Only lines holding the string "will" are wanted; copy each one from the material.

[[ WORKING DATA, beginning ]]

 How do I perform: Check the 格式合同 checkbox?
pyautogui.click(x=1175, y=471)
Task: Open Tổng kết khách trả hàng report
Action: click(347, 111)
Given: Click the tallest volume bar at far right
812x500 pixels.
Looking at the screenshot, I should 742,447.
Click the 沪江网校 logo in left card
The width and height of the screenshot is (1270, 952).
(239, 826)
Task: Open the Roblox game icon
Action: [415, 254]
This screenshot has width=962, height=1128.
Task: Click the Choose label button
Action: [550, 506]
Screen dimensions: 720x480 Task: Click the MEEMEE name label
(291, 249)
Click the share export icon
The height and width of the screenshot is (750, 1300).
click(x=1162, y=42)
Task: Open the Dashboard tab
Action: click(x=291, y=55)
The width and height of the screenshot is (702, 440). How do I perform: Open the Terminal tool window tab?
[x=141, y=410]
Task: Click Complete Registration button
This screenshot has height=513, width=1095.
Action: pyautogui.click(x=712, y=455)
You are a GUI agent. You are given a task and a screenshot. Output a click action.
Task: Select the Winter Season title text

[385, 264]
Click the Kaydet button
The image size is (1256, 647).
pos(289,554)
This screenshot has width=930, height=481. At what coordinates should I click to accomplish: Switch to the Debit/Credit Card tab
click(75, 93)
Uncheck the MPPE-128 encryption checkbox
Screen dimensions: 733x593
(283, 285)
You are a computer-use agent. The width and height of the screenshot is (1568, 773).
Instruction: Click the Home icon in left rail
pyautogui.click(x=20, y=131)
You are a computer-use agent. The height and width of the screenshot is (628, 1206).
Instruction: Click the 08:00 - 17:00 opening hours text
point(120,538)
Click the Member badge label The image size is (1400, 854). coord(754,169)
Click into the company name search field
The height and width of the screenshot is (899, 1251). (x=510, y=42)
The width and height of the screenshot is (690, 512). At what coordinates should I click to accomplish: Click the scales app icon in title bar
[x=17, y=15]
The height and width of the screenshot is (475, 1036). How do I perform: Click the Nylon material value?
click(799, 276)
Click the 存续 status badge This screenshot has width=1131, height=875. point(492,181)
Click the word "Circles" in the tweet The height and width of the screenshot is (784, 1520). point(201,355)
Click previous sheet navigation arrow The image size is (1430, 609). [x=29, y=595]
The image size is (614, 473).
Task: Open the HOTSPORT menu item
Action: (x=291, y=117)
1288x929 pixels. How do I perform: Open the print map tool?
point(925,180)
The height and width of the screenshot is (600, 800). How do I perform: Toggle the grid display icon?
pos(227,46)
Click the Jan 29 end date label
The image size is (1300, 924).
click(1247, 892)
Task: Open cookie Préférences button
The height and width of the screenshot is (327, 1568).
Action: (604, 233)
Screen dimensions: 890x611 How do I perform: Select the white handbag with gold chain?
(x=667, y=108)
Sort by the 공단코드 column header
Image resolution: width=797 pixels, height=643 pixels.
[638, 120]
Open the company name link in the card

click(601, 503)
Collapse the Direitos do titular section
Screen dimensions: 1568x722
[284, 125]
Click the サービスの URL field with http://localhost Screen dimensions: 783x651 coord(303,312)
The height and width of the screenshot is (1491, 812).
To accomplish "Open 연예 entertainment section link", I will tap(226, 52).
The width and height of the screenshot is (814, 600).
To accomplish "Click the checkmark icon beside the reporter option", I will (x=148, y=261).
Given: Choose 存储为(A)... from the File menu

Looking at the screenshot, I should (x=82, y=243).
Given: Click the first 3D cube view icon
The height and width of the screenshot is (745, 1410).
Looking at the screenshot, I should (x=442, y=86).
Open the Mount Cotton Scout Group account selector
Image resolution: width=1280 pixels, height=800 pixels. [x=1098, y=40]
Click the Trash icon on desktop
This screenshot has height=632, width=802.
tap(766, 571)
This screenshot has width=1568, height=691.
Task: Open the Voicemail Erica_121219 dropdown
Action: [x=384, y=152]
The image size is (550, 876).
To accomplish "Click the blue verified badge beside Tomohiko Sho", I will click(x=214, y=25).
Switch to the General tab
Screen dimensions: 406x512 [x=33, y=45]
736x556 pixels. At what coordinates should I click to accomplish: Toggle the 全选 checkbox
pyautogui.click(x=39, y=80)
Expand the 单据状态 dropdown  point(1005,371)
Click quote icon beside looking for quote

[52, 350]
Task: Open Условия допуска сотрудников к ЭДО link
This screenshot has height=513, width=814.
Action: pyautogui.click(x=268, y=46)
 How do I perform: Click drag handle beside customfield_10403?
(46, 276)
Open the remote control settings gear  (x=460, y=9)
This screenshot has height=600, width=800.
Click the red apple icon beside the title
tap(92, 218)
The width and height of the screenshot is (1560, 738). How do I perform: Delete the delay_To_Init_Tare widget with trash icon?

[[ WORKING DATA, end ]]

EXERCISE OUTPUT
To accomplish "Open 연예 entertainment section link", I will tap(226, 52).
To accomplish "Click the checkmark icon beside the reporter option", I will (x=148, y=261).
To accomplish "Click the blue verified badge beside Tomohiko Sho", I will click(x=214, y=25).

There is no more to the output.